Data for analysis below:
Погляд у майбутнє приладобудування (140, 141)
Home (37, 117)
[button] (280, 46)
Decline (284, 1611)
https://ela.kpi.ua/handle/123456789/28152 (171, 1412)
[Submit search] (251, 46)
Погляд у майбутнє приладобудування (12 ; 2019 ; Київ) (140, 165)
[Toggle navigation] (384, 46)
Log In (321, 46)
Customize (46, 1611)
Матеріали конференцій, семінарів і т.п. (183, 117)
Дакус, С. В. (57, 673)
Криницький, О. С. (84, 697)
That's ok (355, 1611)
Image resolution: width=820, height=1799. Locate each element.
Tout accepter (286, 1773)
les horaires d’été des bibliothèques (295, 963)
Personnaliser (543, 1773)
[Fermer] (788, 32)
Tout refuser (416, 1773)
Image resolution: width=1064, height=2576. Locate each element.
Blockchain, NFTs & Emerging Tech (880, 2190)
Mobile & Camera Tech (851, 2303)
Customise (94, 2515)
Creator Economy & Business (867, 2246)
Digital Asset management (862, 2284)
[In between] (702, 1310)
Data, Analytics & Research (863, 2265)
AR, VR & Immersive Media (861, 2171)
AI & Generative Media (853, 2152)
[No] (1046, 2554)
End of Data for analysis.
Set down all of the entries exactly, please.

Погляд у майбутнє приладобудування (140, 141)
Home (37, 117)
[button] (280, 46)
Decline (284, 1611)
https://ela.kpi.ua/handle/123456789/28152 (171, 1412)
[Submit search] (251, 46)
Погляд у майбутнє приладобудування (12 ; 2019 ; Київ) (140, 165)
[Toggle navigation] (384, 46)
Log In (321, 46)
Customize (46, 1611)
Матеріали конференцій, семінарів і т.п. (183, 117)
Дакус, С. В. (57, 673)
Криницький, О. С. (84, 697)
That's ok (355, 1611)
Image resolution: width=820, height=1799. Locate each element.
Tout accepter (286, 1773)
les horaires d’été des bibliothèques (295, 963)
Personnaliser (543, 1773)
[Fermer] (788, 32)
Tout refuser (416, 1773)
Image resolution: width=1064, height=2576. Locate each element.
Blockchain, NFTs & Emerging Tech (880, 2190)
Mobile & Camera Tech (851, 2303)
Customise (94, 2515)
Creator Economy & Business (867, 2246)
Digital Asset management (862, 2284)
[In between] (702, 1310)
Data, Analytics & Research (863, 2265)
AR, VR & Immersive Media (861, 2171)
AI & Generative Media (853, 2152)
[No] (1046, 2554)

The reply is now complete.